9. Thou shalt make sure that your children are readers and outdoor players rather than television/video game zombies who can't spell or write and have no social skills--this is the case with so many children these days, in my opinion.
Response:
Again... Amen! My kids will play outside. They will play sports. They will play music and sing. They will read and draw and create. They will do all these things whether they like it or not, because I said so.
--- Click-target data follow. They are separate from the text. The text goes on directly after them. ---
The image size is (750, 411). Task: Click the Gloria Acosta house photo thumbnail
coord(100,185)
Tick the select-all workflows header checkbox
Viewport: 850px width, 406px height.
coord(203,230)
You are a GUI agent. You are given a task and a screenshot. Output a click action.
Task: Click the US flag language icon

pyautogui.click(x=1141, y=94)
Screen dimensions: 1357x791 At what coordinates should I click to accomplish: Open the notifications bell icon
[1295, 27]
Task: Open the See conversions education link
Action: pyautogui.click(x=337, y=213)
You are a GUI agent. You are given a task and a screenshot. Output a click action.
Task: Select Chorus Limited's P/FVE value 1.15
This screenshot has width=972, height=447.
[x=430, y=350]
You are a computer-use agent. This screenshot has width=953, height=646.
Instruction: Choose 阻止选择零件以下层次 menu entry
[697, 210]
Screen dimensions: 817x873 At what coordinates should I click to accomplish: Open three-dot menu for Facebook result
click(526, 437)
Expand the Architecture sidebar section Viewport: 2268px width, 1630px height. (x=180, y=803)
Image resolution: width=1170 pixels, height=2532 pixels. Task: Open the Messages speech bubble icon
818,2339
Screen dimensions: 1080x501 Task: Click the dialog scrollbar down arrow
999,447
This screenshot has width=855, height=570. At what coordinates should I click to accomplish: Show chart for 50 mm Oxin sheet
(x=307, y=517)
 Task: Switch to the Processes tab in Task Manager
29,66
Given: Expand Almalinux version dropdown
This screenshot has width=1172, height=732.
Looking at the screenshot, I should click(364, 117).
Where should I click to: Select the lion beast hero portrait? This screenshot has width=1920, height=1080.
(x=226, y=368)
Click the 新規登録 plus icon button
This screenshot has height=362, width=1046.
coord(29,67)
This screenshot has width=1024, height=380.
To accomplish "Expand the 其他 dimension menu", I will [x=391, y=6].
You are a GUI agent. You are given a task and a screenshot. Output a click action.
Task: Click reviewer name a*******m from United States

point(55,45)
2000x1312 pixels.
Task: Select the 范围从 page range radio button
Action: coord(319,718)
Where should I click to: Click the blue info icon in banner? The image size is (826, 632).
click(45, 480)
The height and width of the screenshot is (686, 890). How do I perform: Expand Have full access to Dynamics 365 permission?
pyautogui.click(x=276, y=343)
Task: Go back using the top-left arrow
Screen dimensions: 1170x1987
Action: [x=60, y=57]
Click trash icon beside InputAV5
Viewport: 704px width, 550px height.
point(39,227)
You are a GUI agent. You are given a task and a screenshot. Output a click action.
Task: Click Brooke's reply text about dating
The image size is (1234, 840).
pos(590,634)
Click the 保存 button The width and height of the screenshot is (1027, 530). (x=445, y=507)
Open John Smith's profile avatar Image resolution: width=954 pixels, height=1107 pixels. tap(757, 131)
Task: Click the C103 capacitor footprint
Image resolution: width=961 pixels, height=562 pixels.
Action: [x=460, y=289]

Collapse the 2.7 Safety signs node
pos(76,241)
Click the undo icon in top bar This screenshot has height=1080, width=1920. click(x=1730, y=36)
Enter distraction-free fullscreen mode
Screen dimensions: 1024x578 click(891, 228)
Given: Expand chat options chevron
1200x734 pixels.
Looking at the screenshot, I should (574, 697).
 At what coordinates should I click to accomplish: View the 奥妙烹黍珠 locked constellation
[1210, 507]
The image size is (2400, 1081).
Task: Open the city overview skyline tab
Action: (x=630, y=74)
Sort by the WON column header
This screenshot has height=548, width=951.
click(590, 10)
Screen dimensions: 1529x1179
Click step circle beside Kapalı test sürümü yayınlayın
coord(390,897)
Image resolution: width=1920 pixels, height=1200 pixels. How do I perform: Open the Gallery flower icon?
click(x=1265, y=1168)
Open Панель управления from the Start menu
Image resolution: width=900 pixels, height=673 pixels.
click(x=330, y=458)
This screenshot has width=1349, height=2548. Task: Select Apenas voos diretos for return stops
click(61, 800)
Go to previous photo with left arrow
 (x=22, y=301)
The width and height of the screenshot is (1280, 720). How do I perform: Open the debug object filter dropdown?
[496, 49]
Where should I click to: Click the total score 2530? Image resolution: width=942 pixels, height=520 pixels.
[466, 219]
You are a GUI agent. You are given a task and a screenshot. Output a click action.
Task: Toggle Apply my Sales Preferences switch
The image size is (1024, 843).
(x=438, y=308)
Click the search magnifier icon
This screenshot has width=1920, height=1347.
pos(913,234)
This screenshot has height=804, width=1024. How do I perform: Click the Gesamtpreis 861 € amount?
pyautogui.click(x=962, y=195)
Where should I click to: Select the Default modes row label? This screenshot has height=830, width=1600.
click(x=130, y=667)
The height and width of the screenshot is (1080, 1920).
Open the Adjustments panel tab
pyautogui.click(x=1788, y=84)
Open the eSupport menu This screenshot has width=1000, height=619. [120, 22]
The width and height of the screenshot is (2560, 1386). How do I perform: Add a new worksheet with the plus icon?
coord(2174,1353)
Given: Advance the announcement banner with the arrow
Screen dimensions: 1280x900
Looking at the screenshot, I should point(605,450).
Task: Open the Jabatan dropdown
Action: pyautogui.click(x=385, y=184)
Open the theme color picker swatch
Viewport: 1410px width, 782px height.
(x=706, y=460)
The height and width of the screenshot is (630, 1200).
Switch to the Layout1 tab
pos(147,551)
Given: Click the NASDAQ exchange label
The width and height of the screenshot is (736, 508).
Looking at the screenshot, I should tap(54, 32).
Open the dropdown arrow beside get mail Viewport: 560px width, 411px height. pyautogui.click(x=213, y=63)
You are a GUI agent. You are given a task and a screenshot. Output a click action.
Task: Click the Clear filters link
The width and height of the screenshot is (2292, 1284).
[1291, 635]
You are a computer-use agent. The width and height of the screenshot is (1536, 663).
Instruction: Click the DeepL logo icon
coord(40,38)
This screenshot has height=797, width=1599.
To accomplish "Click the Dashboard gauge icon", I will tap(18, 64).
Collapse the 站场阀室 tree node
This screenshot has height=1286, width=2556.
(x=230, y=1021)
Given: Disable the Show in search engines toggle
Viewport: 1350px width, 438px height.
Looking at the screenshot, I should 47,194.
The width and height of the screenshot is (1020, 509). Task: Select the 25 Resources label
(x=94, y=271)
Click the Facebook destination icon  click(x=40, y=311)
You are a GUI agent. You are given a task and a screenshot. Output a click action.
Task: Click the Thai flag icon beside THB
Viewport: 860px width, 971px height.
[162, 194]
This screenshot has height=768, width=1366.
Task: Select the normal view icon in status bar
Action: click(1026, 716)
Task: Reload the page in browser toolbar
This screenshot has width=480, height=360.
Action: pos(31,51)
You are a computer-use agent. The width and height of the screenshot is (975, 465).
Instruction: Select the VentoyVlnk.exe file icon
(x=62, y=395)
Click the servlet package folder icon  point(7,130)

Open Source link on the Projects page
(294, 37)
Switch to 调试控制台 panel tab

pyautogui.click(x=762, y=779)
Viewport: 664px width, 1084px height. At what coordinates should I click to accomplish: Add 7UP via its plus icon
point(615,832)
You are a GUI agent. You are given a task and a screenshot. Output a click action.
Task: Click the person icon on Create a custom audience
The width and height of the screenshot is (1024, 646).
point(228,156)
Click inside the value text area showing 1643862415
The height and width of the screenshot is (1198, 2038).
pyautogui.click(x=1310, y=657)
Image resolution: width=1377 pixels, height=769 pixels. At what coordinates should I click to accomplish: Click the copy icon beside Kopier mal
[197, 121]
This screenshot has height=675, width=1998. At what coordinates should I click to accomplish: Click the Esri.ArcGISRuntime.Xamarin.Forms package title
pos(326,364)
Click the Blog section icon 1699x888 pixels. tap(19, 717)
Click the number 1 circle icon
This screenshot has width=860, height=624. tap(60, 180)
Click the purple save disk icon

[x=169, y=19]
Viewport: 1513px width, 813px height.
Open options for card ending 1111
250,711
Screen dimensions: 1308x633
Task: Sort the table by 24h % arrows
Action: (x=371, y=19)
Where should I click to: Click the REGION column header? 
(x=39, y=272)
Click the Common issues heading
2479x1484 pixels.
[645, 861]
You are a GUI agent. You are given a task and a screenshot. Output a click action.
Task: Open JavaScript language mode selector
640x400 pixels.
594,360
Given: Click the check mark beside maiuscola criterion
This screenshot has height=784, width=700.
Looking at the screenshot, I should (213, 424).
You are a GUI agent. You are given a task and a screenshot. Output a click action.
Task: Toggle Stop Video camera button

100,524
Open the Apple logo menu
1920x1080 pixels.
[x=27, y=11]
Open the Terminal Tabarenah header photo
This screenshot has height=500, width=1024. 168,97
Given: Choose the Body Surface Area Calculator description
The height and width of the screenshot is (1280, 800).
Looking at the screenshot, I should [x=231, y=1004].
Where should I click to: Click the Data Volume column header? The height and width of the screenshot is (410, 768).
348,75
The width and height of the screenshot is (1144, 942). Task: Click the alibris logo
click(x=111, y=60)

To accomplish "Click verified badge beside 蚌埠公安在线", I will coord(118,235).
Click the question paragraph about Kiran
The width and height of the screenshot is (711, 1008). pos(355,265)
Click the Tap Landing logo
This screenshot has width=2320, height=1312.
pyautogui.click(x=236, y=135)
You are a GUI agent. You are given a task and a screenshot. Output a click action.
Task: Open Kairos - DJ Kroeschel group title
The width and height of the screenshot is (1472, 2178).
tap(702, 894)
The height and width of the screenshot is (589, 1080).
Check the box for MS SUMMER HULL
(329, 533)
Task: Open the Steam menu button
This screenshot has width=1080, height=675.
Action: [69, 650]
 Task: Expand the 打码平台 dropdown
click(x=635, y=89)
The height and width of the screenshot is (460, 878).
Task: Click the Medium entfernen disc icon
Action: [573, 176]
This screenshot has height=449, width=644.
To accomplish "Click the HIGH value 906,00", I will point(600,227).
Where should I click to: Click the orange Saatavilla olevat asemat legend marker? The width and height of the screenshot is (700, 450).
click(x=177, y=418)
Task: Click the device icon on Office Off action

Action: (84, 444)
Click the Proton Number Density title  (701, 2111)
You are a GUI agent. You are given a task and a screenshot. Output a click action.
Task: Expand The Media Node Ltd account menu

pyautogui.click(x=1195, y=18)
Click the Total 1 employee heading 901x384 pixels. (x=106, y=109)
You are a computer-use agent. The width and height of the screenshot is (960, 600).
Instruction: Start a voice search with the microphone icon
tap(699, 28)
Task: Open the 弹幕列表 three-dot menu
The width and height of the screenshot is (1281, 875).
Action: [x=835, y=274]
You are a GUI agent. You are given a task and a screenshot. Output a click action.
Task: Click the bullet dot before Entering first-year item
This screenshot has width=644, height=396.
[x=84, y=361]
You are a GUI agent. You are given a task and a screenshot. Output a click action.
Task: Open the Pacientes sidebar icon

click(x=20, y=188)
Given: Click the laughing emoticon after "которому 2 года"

10. Thou shalt attempt to develop or further the cause of cool nicknames for thy friends and family. For example, I call my father Billzebub, the Dark Prince of Port Alberni. I also have friends named Jimmy the K (not my original), O-Town, the Deet (again, not mine, but I have furthered the cause), Lynnester the Spinster (she is married to the Deet), CMac, koldenbu, the F-Bomb, and T-Bone. Does this make me idiotic? Probably? Do I care? Absolutely not.
Response:
Just so you know, I am the Deet. I hate that name. I hate that Matty calls me that for the sake of bugging me. But I've learned to accept it. I wish he'd call me AJ instead but he laughs at me whe I suggest that. So do other people. That hurts. Even more than flossing.

4 comments:

The Renegade Librarian said...

I do not call you the Deet to bug you. I call you that because it is your name and it is the one I have used for you for more years than I can remember. I will NEVER call you A.J.--deal with it!

Michelle said...

Thanks for the shout out...the Macintosh's Witnesses made me giggle, and I agree, an eclectic music taste is the way to go...and I think you really do need to listen to something (just one song will do) to know how bad it is, like Nickelback for instance.

I cannot agree entirely with you on the reality genre, however, you have my full support against Mandell...Deal or No Deal takes the cake for time-wasting, no-value tv.

I do agree that calling Matt a pansy is also highly amusing.

:)

Anonymous said...

AJ???? Who's the pansy now?

Sister Bing

Anonymous said...

Can you two please do this more often? I laughed but butt off!